Articles

Program Rewards Residents for Ecological Action


Program rewards residents for ecological action

By Jim Cornelius
News Editor

Many folks in Sisters have started using the reusable shopping bags offered at Ray's Food Place. They are convenient, sturdy, and they keep plastic bags out of landfills and paper bags out of the recycler.

Now, those folks have even more incentive to use those bags.

Through an innovative partnership between Ray's Food Place and EcoUnit, a San Francisco Bay Area company, each time shoppers at five Central Oregon Ray's stores use their reusable bags, they can get "EcoUnit" credits to spend on a environmental projects in the region.

"What we've done is build a rewards program to encourage consumers to take eco-friendly action," said Kent Ragen, founder of EcoUnit. "It"s essentially an environmental currency that EcoUnit developed."

Shoppers can either take the standard five cent rebate for using their bag or receive a coupon for a five cent value EcoUnit. Ray's is paying the cost of each eco unit.

Shoppers can cash in their eco unit either to plant a tree in the Deschutes Basin (50 credits) or to fund habitat preservation projects on the John Day River.

Shoppers will need to create an account online; instructions are available at Ray's Food Place.

Ragen hopes to expand the program into all 60 Ray's stores in the greater region.

Ragen has close ties to the Sisters area. He grew up in Portland and spend his vacation time in Central Oregon. He is a close friend of Sisters Folk Festival Executive Director Brad Tisdel. EcoUnit was the "eco-sponsor" for last year's festival and has signed on for the same role this year.

Involvement with the Sisters Folk Festival led Ragen to contact Ray's manager Jeff McDonald with the EcoUnit concept, and McDonald referred the idea to Ray's corporate headquarters.

Ragen acknowledges that the individual impact of the program is small, but its cumulative effects could be significant, especially as it changes how people shop.

"That little extra motivation will help (shoppers) hopefully make that behavior change," he said.

Ragen's company charges a small fee to administer the program.

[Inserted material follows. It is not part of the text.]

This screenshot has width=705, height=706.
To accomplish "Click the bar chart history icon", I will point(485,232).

It's not a get-rich-quick Internet scheme, Ragen acknowledges. "We're not a non-profit," he said, "but we sort of set up our system to be non-profitable."

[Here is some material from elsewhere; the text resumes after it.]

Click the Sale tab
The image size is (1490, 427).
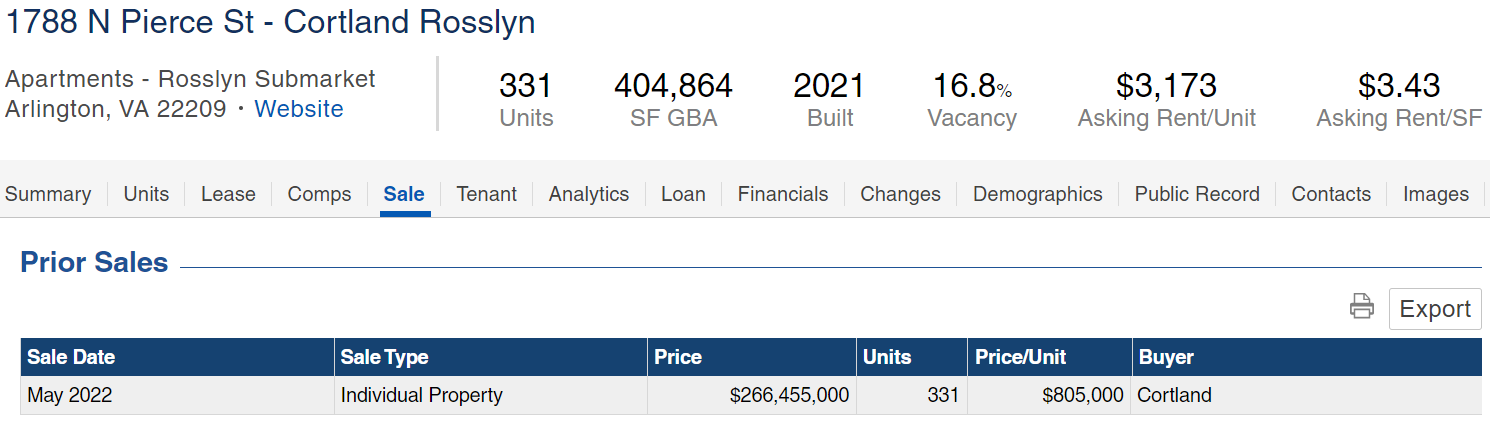[x=404, y=194]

That's just fine with Ragen, who launched his career in more conventional Internet-based enterprises before seeking "something more meaningful."

He sees a bright future for enterprises that encourage and incentivise eco-friendly behavior and the Ray's pilot project is a step in that direction he's proud to make with residents of Sisters.

"This makes them innovators," he said. "There's nobody doing anything like this anywhere in the United States."